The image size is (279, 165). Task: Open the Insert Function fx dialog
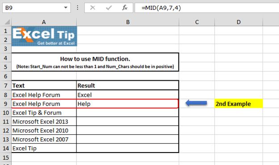click(x=125, y=8)
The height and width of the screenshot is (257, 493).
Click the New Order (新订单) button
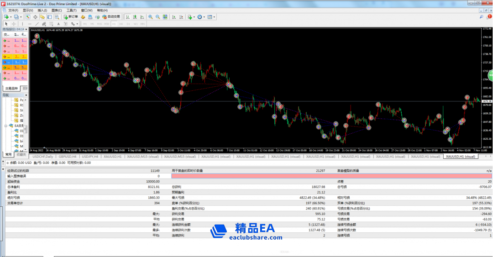click(71, 17)
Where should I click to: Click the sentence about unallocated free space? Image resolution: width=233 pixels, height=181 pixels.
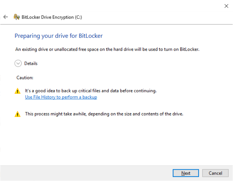point(107,49)
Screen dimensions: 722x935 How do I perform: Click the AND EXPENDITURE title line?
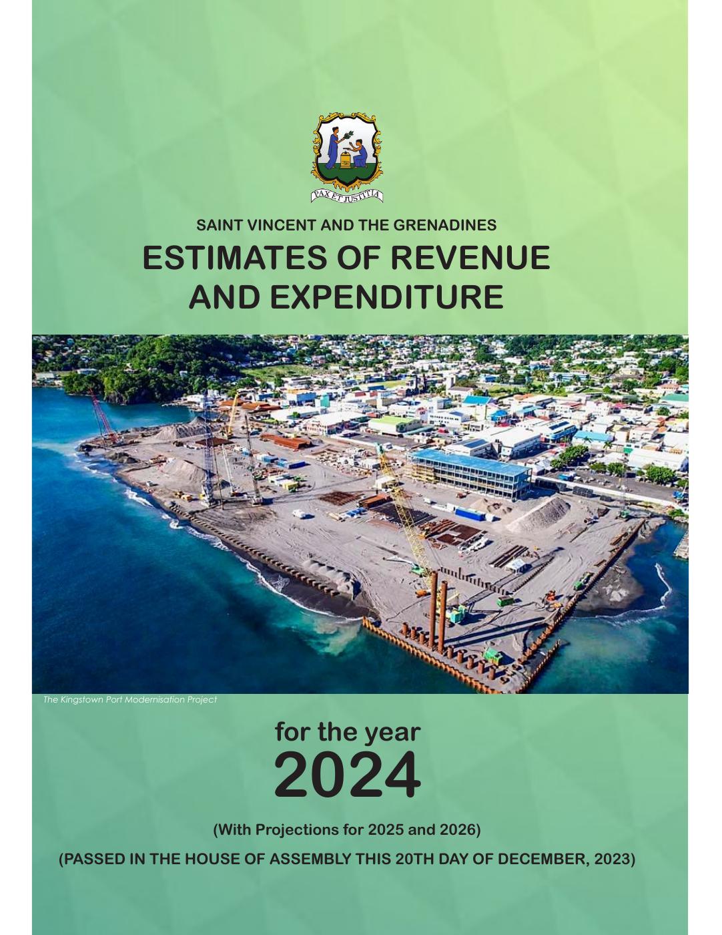346,297
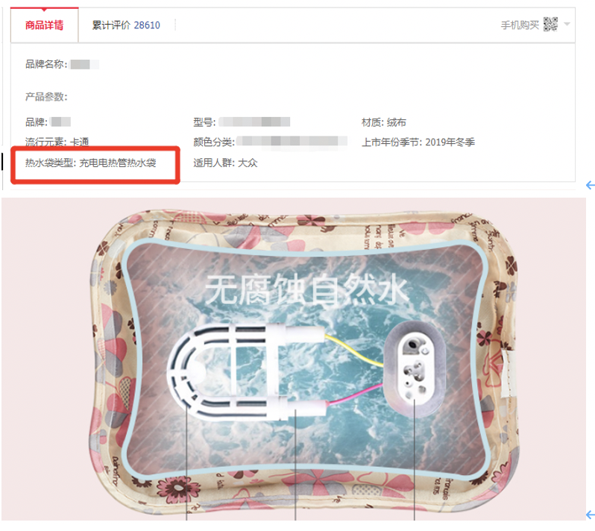This screenshot has width=595, height=531.
Task: Click the QR code icon
Action: [x=550, y=25]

What you have to do: Nothing but the lines from the one holding "Where should I" through the final line of the entries should be retyped, exactly as they stand and without pictures.

Output:
Where should I click to: Click the sentence about unallocated free space? Image resolution: width=233 pixels, height=181 pixels.
point(107,49)
Screen dimensions: 722x935 How do I perform: Click the AND EXPENDITURE title line?
346,297
This screenshot has width=595, height=531.
Task: Click the QR code icon
Action: [x=550, y=25]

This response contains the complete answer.